How Billie's Chronic Illness Changed Her LIfe
By Billie | @billieandersonx | March 5, 2018
Our bodies are incredible.
I’ve come to understand just how amazing the human body is.
I’ve always been body conscious - I’ve ridden horses nearly every day from the age of 3 to 17 and then became an avid runner when I went to uni (running off all that pizza and alcohol). Being healthy and how I looked after my body was super important to me (bar the booze and pizza)! I always thought if I looked after my body then my body would look after me. But that changed when in January 2017 at age 20, I was diagnosed with an autoimmune illness called Ulcerative Colitis. It’s a disease that effects the lining of the large intestine and ultimately sets your insides on fire - a nurse once said that my colon looked like it was sunburnt, blistered & scraped! You can imagine the kind of pain it produces when your insides look like they've been baked in the sun for too long and then dragged across the pavement for good measure.
So my body and I had a bit of a falling out; going from being pretty harmonious, singing from the same song sheet to not even knowing what a song was. My body had decided to start a civil war without any warning! Just BAM… And I was ill for the rest of my life. Because I had been told I wasn’t ever going to be truly healthy again - just attempting to control the fire my colon had started with medication that actually added to how awful I felt - I gave up because it felt like my body had given up on me!
Everything I ate resulted in bloody diarrhoea, pain and tears. It meant rushing to the loo 20+ times a day and I lost all interest in understanding my body because I was constantly battling it. I lost so much weight I was a skeleton wrapped in skin. I was loosing so much blood that I got severe anaemia - leaving me with a grey, ghostlike complexion that meant I probably could’ve been in The Walking Dead without all the makeup. My hair was falling out at an alarming rate and what was left was thin, wiry & greasy thanks to the medication. If I was lucky I got about 3 hours sleep a night which left me with suitcases under my eyes - my face was now lifeless and exhausted and I was a silhouette of my former self.
I underwent some very strong drug therapy for about a year; on around 20+ pills every day and intravenous drug therapy every 4 weeks, but it became clear that my colon was just too angry and the medication wasn’t strong enough to calm the storm going on inside my very unhappy body. So surgery was my next step. Exactly 1 year since my diagnosis and I was being wheeled down to theatre for major surgery to remove my colon! The surgery for Colitis can be split into two or three procedures: The first being a subtotal colectomy to remove the colon, with a temporary ileostomy formed. Then the others are to either create a permanent ileostomy or a j-pouch in it’s place.

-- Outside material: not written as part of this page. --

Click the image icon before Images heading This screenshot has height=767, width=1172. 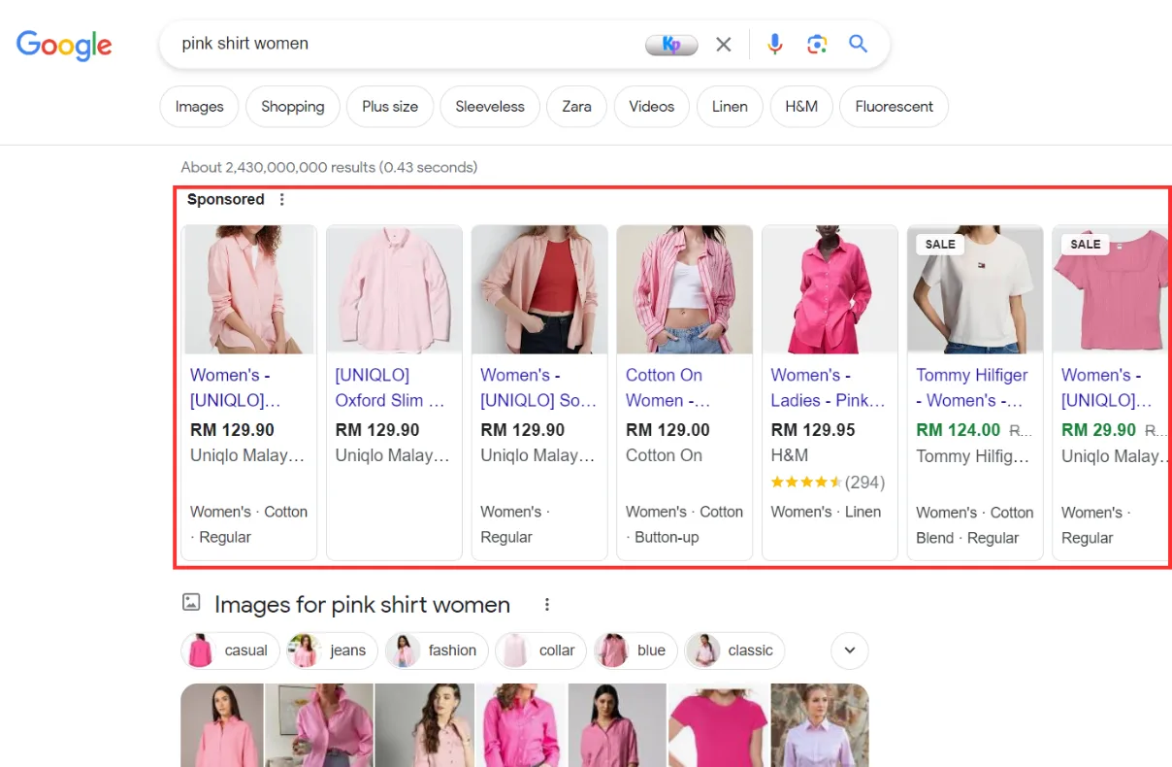(x=190, y=603)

I was in so much pain and so exhausted pre-op that the surgery was a lifesaver for me. I was so sick the day of the operation that I don't even remember what happened beforehand, I just wanted them to get the damn thing out of me. I woke up with my intestines poking through my abdomen and 6 little holes dotted around it. I’m now 5 weeks post op and I almost feel like I'm back to the pre-colitis days - back to the days where I understand my body. It did take a lot of getting used to however - I didn't just hop out of surgery and feel as amazing as I do now. I went through a few weeks of pain, questioning whether it was the right thing to do (not that I had a choice, my colon almost burst) or if I’d ever be able to look in the mirror again and be happy with what I saw. To look down at my stomach and see a bag, to see my intestines, was terrifying and it felt like I had to adjust to an entirely new body.
How It's changed me...
But now I've been liberated from the killer-colon and I’m so much happier: I sleep through the night and wake up happy every morning. I can eat pretty much everything and anything, it doesn’t cause me pain anymore and I'm filling out in-between the bones! I'm pleased to say I no longer look like a drugged up zombie and can do so much more than I ever would've been able to with the colitis! Im so proud to look at myself, I might have my insides on the outside, but for the first time ever I'm happy with what I look like! The bag and the scars are a reminder of how strong the human body can be. Im back on a path to understanding myself again - to being able to love myself again and be the healthy, happy Billie I used to be
Being diagnosed with Colitis really shifted my perspective on what's important to me- I was very focused on Uni/School/Work but after my diagnosis, I realized how it's the little things in life that are truly important; that family and friends should be the centre of my life - they are what got me through my illness and my surgery. The love from the ones closest to me is what's important
I want to show that you can be body confident and love yourself even when you have a stoma bag at 21, so I created a blog and Instagram account to show off my little stoma and how much life she has given me!
A bag can seem like the end of everything but I’ve never been happier! So here’s to loving the skin you're in and being proud of it!
Bille is 21 and in 2017, she was diagnosed with an autoimmune illness called Ulcerative Colitis. Colitis is one form of IBD and it affects the lining of the gut. In 2018, she underwent surgery to remove her colon after a year of heavy medication. It's been one hell of a journey to get to where she is, but she says it was the best decision she's ever made! Billie hopes that she can show everyone that you can be body positive with your insides on the outside and a bag attached to you!